National Novel Writing Month is a huge challenge. Maybe you’ve tried it before, maybe not. This year is my seventh go at this event. And I’m failing. I’ve had difficulties in years past, but I’ve always managed to pull off a win. Through sheer stubbornness, I’m quite sure.

What’s different this year? I still work full time. I still have a husband and three children who need attention. I still have family obligations like birthdays and holidays. There are church activities like Christmas programs to prepare for. And the list goes on. The only thing I’ve added this year is that I’ve agreed to be the NaNo Municipal Liaison for my local region. This does add an extra layer of challenge to the event, but I should still be able to accomplish my goal.

So why am I falling behind?

This year I find myself falling victim to what I can only call self-sabotage. I’m staying up too late far too often. I keep turning on Netflix and browsing Facebook and Twitter. When I do write it’s with a sort of lackluster enthusiasm and my progress is slow.

I’m working my way through this issue as I frantically try to catch up on my word count. I haven’t beaten it yet, but I don’t intend to let it beat me. I’m a little stubborn like that.

In the mean time, here’s a little pep talk I shared with my regional Wrimos on dealing with the inevitable setbacks during NaNoWriMo.

Facing Setbacks During NaNoWriMo:

Has your November been fraught with challenges? Did your child get sick? Maybe you got sick? Did your family decide to all descend on your place for Thanksgiving? Your computer crashed?

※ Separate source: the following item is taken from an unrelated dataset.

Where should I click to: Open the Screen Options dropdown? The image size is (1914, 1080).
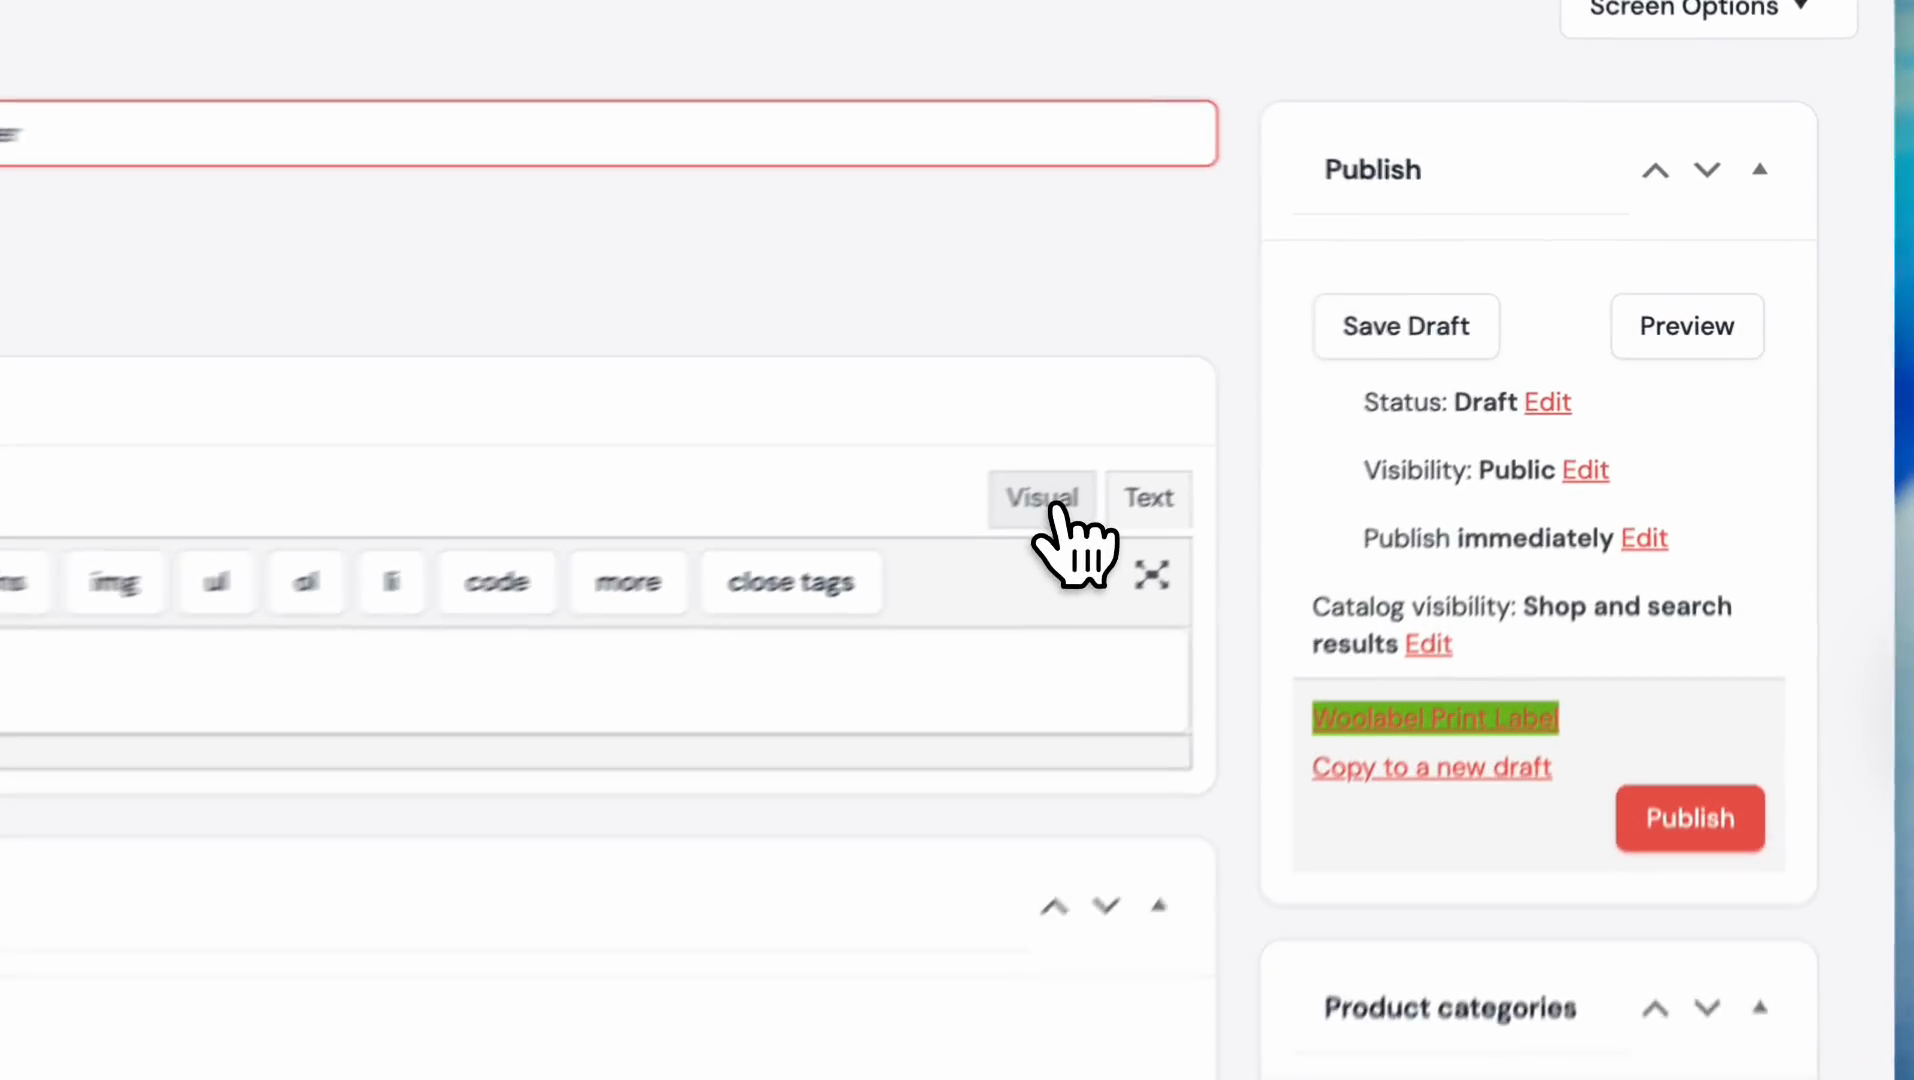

These things and more can and will happen to someone during NaNoWriMo. Something may come up that absolutely knocks you flat on your back. And you wonder, how do I go on from here?

First, it’s perfectly acceptable to have yourself a good cry. That’s right. Take a minute, or ten, or an entire day if you need it, to focus on you. Be a little selfish and grieve for what you’ve lost.

Now, pick yourself up, dust yourself off, and take a hard look at your situation. Is the month over? No? Don’t quit! If circumstances allow for it at all, just pick up what you can of the pieces and keep writing. Miracles can – and do! – happen. I’ve seen it.

Next, don’t be too hard on yourself. You haven’t failed. You started on this wild adventure unsure where it would take you. And look what you’ve done. You started a novel! That’s no small feat. Take pride in what you’ve accomplished. Even if it’s only a few hundred words. It’s a start!

Finally, get back to work. Once the issue has been resolved, move on with your novel. Allow yourself to come back and keep writing. Even if the 50k goal seems utterly unreachable.

Now, I understand not all setbacks are created equal. A sick child might only set you back a day. Or it could derail your whole month. I get it. The important thing is to look at the situation honestly. From experience, I can say it often isn’t as bad as it feels in the moment.

Be brave. Be honest with yourself. Be confident. Ask for help if you need to. You are not a failure. Keep at it. Maybe you won’t finish by November 30. That’s okay. Don’t quit. You got this!

In the words of Ray Bradbury: “You fail only if you stop writing.”